An unrestrained (left) and restrained (right) disordered tertiary butyl group. An unrestrained disordered tertiary butyl group with the hydrogen atoms and rest of the structure omitted for clarity (left). In this case, the two disordered components are shown with red and green bonds and atoms on opposite sides are restrained using asymmetric similarity restraints (right). Thus, C70 is restrained to be similar to C370 etc

Hydrogen treatment

Hydrogen atoms cannot be refined freely in structures of large molecules due to their small X-ray scattering factors, relatively large atomic displacements (resulting from their terminal positions), and overall poor resolution data. However, hydrogen atoms are often visible in the difference Fourier map. In CRYSTALS, hydrogen atoms are added geometrically to sp1, sp2 and sp3 carbon atoms, with the option of adding those bonded to heteroatoms from the difference map [13]. By default CRYSTALS then refines the hydrogen atom positions with soft restraints in a separate least-squares cycle prior to inclusion in the final refinement using a riding model. This approach ensures the best possible fit to the measured data while maintaining a sensible geometry. In the extreme case, even with restraints, refining hydrogen atoms may be unstable, in which case, they can be added geometrically or to satisfy hydrogen bonds (using options within the software).

Special shapes

During a refinement, atoms are initially modelled using isotropic displacement parameters and later using a 3×3 tensor describing an anisotropic probability density function (PDF). However, these are often poor approximations of the real displacements of atoms within molecule. For example, the cyclopentadiene ring in a metallocene complex usually librates about an axis described by a vector from the metal to the centre of the ring. Thus the displacement of each individual atom is better described by a curved PDF [14].

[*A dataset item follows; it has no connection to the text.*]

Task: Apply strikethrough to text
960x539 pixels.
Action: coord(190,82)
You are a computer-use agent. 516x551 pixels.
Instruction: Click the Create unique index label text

In CRYSTALS, three non-standard parameterisations of atom positions are implemented: the spherical shell; the line; and the torus. The spherical shell is the simplest and is described using the position of its centroid, a standard displacement parameter, U iso, and an absolute magnitude which corresponds to the radius of the shell. The line and torus require additional descriptors for the orientation and, in the case of the line, the radius parameter is replaced by a length. These are the declination (the angle between the line axis or torus normal and the z axis of orthogonal coordinate system used in CRYSTALS) and the azimuth (the angle between the projection of the line axis or torus normal onto the x-y plane and the x axis of the orthogonal coordinate).

These sets of parameters are typically used to model disordered anions like \(\mathrm{PF}_{6}^{-}\) (where the spherical shell is used to model the six fluorine atoms), disordered solvent in channels (line), and most frequently, the torus which can model librating CF 3 groups, methylcyclopentadiene ligands or benzene. In most cases, a combined model is used where the “special shape” is partially occupied and has conventional partially occupied atoms embedded in it to reflect the fact that the electron density is non-uniform. The high degree of parameter correlation in these combined models means that restraints are required to ensure convergence and to maintain a physically reasonable model.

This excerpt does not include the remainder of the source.